«L’ananas? Superbo con il ribes»

Il segreto per fare una buona macedonia? Scegliere la frutta matura al punto giusto, usare aromi e spezie e preparare a parte uno sciroppo. E possibilmente consumare il giorno dopo la preparazione. Sono questi gli accorgimenti di Claudio Colombo, chef e proprietario del ristorante Teatro 7 di Milano, che dedica particolare attenzione alla portata di frutta.

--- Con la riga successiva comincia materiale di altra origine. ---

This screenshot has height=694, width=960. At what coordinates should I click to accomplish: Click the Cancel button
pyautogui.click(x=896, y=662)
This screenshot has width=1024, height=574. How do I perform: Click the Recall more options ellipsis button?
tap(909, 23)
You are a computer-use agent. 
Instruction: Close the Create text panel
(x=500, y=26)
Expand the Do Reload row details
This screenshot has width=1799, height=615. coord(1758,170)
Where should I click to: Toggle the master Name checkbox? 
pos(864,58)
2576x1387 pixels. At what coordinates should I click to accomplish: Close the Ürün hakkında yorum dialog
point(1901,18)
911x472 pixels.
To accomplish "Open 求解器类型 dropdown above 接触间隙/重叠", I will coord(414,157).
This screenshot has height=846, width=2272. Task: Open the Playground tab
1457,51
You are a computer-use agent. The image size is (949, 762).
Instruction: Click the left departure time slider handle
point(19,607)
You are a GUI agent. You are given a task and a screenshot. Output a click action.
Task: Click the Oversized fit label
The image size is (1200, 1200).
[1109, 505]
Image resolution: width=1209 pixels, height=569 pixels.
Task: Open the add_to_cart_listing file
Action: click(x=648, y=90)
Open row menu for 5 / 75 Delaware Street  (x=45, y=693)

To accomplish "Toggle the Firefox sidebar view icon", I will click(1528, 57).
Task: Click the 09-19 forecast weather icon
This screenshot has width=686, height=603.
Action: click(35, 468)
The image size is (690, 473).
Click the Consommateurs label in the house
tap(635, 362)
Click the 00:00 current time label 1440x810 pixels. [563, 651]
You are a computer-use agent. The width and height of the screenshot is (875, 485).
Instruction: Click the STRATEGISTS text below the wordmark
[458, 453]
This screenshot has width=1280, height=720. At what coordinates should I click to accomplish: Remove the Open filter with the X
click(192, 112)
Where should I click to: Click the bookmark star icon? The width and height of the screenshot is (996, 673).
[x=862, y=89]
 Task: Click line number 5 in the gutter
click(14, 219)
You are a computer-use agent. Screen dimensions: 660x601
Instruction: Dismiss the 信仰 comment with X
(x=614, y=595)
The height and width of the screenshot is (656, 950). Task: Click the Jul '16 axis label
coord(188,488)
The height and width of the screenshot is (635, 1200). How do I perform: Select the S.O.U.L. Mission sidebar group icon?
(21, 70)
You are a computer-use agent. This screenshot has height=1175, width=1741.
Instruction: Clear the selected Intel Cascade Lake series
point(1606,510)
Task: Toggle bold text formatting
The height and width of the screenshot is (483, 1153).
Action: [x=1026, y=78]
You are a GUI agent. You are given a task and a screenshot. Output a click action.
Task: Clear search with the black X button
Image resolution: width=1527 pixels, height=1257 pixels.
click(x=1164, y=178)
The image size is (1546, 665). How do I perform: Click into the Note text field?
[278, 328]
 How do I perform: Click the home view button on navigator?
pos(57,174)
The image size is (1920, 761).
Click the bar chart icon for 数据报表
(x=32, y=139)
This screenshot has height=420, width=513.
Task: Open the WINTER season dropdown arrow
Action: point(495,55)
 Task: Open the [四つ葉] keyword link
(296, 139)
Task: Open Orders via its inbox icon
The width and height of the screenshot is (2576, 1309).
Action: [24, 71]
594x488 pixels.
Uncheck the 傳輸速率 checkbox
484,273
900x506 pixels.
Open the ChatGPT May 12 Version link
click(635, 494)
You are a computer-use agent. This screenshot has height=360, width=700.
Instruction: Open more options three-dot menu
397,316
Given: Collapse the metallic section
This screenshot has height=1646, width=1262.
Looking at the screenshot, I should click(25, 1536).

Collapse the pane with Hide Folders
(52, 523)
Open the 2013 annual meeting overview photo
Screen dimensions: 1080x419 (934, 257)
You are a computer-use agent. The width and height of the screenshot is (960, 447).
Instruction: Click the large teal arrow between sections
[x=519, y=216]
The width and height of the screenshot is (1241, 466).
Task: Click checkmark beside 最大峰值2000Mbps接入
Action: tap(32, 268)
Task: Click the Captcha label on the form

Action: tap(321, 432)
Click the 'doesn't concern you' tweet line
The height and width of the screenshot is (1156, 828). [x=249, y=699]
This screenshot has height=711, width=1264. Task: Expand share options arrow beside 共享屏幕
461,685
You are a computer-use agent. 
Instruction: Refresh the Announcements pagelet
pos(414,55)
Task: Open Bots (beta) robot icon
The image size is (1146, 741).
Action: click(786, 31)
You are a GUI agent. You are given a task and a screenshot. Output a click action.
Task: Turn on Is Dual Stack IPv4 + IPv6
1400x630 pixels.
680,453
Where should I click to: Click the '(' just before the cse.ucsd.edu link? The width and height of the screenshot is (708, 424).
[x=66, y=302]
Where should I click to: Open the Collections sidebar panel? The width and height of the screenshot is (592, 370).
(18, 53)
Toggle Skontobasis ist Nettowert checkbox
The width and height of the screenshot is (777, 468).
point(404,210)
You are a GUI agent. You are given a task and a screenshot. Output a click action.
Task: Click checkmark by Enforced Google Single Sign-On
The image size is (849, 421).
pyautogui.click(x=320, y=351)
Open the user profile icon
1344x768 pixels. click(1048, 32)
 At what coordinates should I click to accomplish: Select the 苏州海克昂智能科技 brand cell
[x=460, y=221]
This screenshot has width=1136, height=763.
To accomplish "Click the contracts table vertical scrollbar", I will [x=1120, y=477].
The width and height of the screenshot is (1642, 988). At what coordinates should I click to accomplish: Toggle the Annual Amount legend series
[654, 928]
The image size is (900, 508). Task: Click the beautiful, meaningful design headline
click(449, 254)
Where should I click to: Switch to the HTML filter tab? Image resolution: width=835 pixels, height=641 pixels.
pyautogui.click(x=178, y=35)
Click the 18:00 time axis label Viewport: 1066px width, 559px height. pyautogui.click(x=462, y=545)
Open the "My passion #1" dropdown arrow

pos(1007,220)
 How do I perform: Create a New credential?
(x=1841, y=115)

Con l’ananas cosa si può preparare?
«Un’ottima insalata di frutta con ribes. Basta tagliare l’ananas formando cubetti di un centimetro per lato, e poi lasciarli marinare nello sciroppo fatto con 100 grammi di acqua, 100 di zucchero e aromatizzato con anice stellato e bacche di pepe nero. È ottimo se consumato il giorno dopo, perché lo sciroppo assorbe i liquidi contenuti nella frutta e si crea in questo modo un sughetto buonissimo. Si può poi presentare l’ananas con una meringa classica, da disporre in un piatto fondo: l’acidità della frutta unita al dolce della meringa formano un gusto veramente ottimo»
Qualche consiglio per preparare i frutti esotici?
«Con il frutto della passione si prepara un’ottima marmellata, a cui possiamo aggiungere, oltre allo zucchero, lime e mele golden. Il tutto va poi passato al setaccio e può essere abbinato a un frutto esotico come il mango, più la cannella».
Con la carne?
«Un buon abbinamento è quello con la carne di maiale che si sposa bene con l’acidità della frutta. Per esempio maiale con mele, oppure filetto di maiale con aceto di lamponi e tortino di cipolle rosse di Breme. Anche coi primi piatti l’abbinamento frutta-riso si può fare: tipo risotti con radicchio e mele cotogne. Ma in questo caso un accorgimento è fondamentale: dosare con parsimonia la frutta, perché il nostro palato non è abituato a questo tipo di accostamento».